* start PASSAGE TO READ *
Last weekend saw SN Battlereports put on their first Horus Heresy “No Retreat” event in 5 years. No Retreats are invitational events held in Gibraltar, on a super yacht – yes, you read that correctly. I’ll get to that in a moment.
I was quite fortunate enough to attend, so I’m here to share my experience.
The run up
The advent of new edition of Horus Heresy brought a massive influx of interest and new players to the game – me included. Much like the Adeptus Titanicus community, the Heresy community has a large focus on hobby and narrative, which aligned with my interests.
With the influx of interest, a series of events were announced to cater to the surge in demand. I jumped into the deep end by committing to attend a doubles event shortly after the release of the new edition. As I blitzed through my Age of Darkness box, No Retreat Horus Heresy III was announced.
No Retreats pride themselves on having the highest levels of hobby, requiring attendees to apply to attend with photos of their army along with other information. This allows the organisers to select a variety of well painted armies across different factions to be represented at the event.
At the time I was being pressured by some mates to apply – at this point I was still yet to play a game. I figured there was no harm in applying, having seen the painting standards of Horus Heresy folk, I didn’t fancy my chances.
This backfired and I ended up getting a slot. I was committed to expanding up to 2500 points in six months. Crap.
Invite boxes of customised goodies were sent out and attendees were added to a group chat, allowing people to break the ice ahead of the event and share their progress on their forces.
* end PASSAGE TO READ *
* start EXTRACTED INFORMATION *
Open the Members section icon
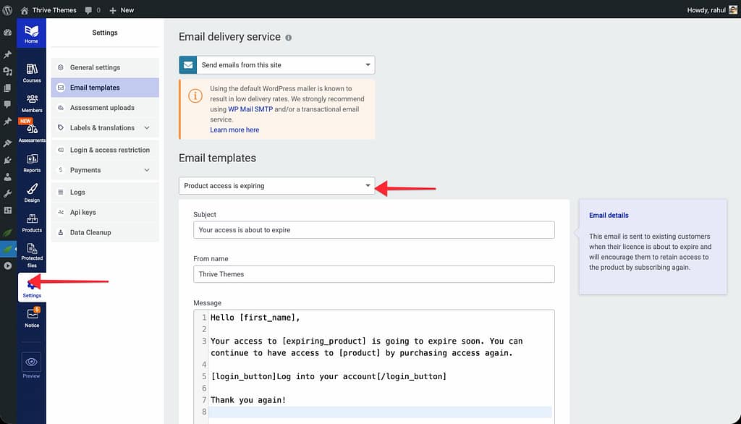(32, 103)
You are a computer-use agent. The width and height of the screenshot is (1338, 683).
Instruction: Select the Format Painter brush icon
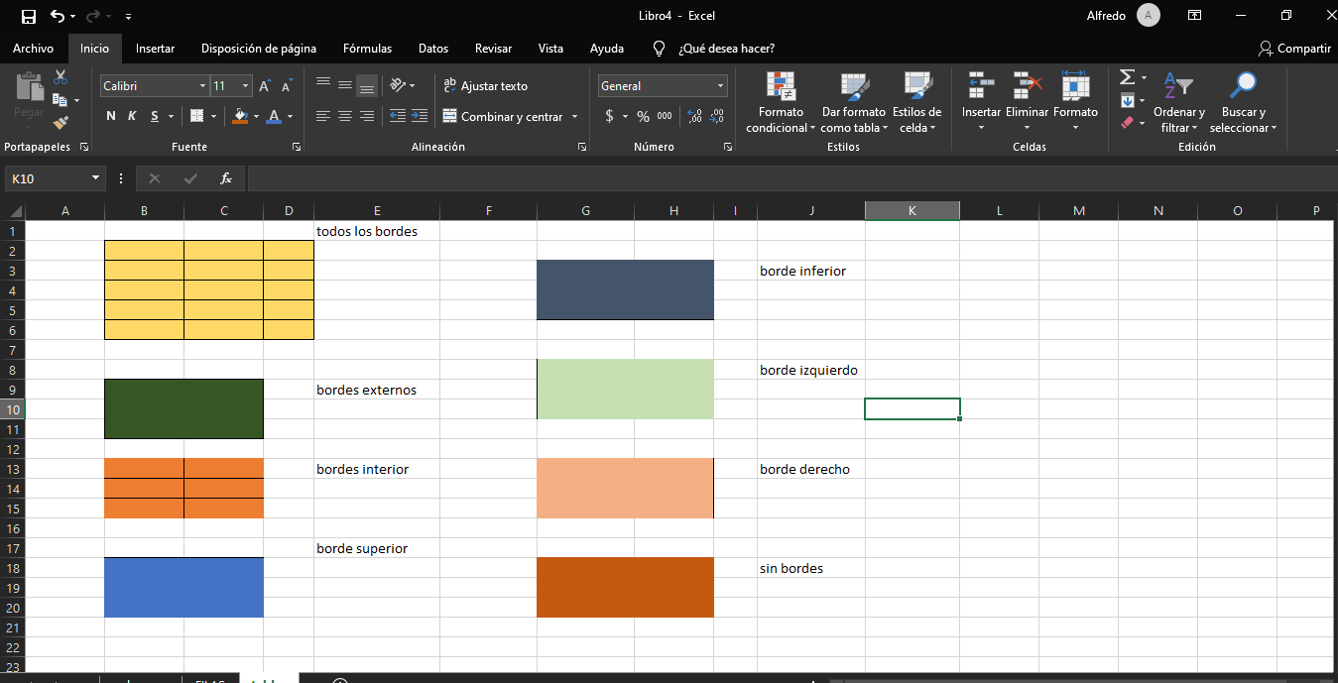(x=61, y=123)
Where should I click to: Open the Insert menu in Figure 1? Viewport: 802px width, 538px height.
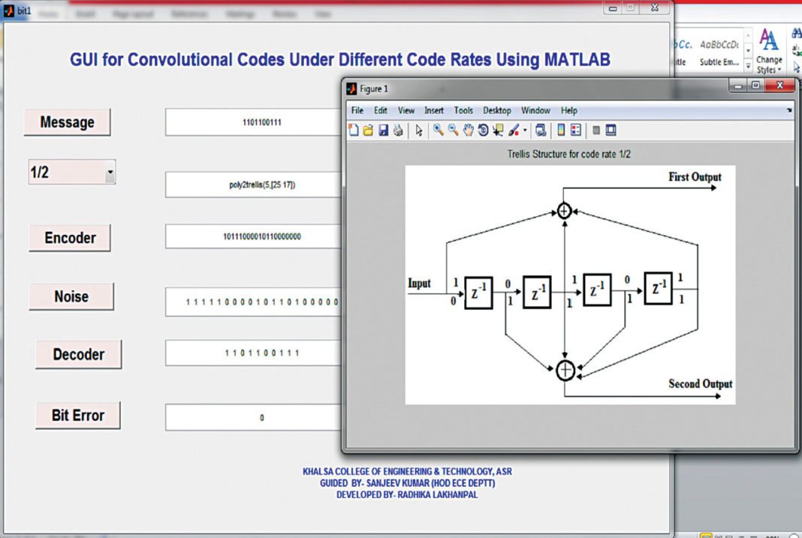(434, 110)
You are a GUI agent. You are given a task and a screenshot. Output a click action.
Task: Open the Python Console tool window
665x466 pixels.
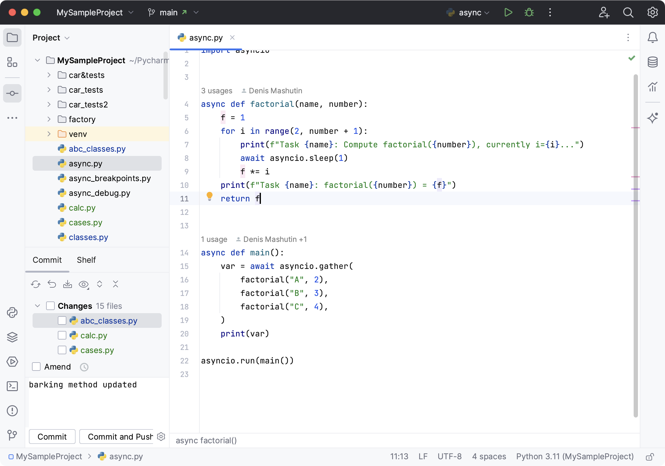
* end EXTRACTED INFORMATION *
### [THINGS TO DO]
a. Could you transcribe the No Retreat event post, everything from "At the time" down to "six months. Crap."?
b. Would you pick up the No Retreat event post from its last sentence and continue writing it?

### [ANSWERS PROVIDED]
a.
At the time I was being pressured by some mates to apply – at this point I was still yet to play a game. I figured there was no harm in applying, having seen the painting standards of Horus Heresy folk, I didn’t fancy my chances.
This backfired and I ended up getting a slot. I was committed to expanding up to 2500 points in six months. Crap.

b.
The campaign centred around Gal Cortanos, a world containing a MacGuffin called the Maluvasiun Sphere deep beneath the surface. Erebus was the big bad, seeking to activate the artefact while the Loyalists were there to halt his progress. The campaign centred around the access points to the catacombs which corresponded to the table numbers, each with their own distinct and unique theme – the Volcano location was the lava table for example.
The narrative kicked off months in advance of the event, with players being put into faction specific channels. In these channels briefings were given by the Warmaster or Rogal Dorn and a metagame took place in the months leading up to the event – this determined the starting state of the board, initial pairings, along with giving some players buffs or penalties.
As missions were played on the tables, factions would gain certain levels of control of the tunnels in that location. At the end of the weekend, the faction with control of the most key locations would control access to the Malavusiun Sphere. Additional mechanics were in place to allow a faction who was behind in a location to undertake more risky Zone Mortalis Games to flip influence or remove a location entirely.
During the games, Erebus would interrupt play with a broadcast and bestow gifts upon each table, or his lackeys would appear and directly start interacting with each people’s games. The combination of these along with their production quality really added to the event and made it feel like more than just playing a bunch of bog standard missions.
Most games on the weekend were to be played at 2500 points, which meant I had to expand a fair bit from my Age of Darkness boxset. The Sagyar Mazan Rite of War is a natural fit for the boxset contents, to which I added some of the unique White Scars units.
As I went home for a month for Christmas, I only had one chance to try out my list and these additional units it would have to suffice – Bair absolutely bodied me with his Stone Gauntlet.
Having at least one (short and one sided) game at 2500 points, I was as ready as I was going to be.
The venue for the weekend is the Sunborn, a five star super yacht hotel in Gibraltar. To say it’s a tad nicer than your average event at a sports hall is a bit of an understatement. The event spanned over three days for five games, allowing for plenty of activities and exploring which were included and arranged in advance.
Some of these included:
- A guided tour through the defences and tunnels of the Rock, learning about its colourful history and strategic importance over the ages.
- A trip to Saint Michael’s Cave, a massive network of limestone caves and home to a local troop of monkeys at the top of the Rock.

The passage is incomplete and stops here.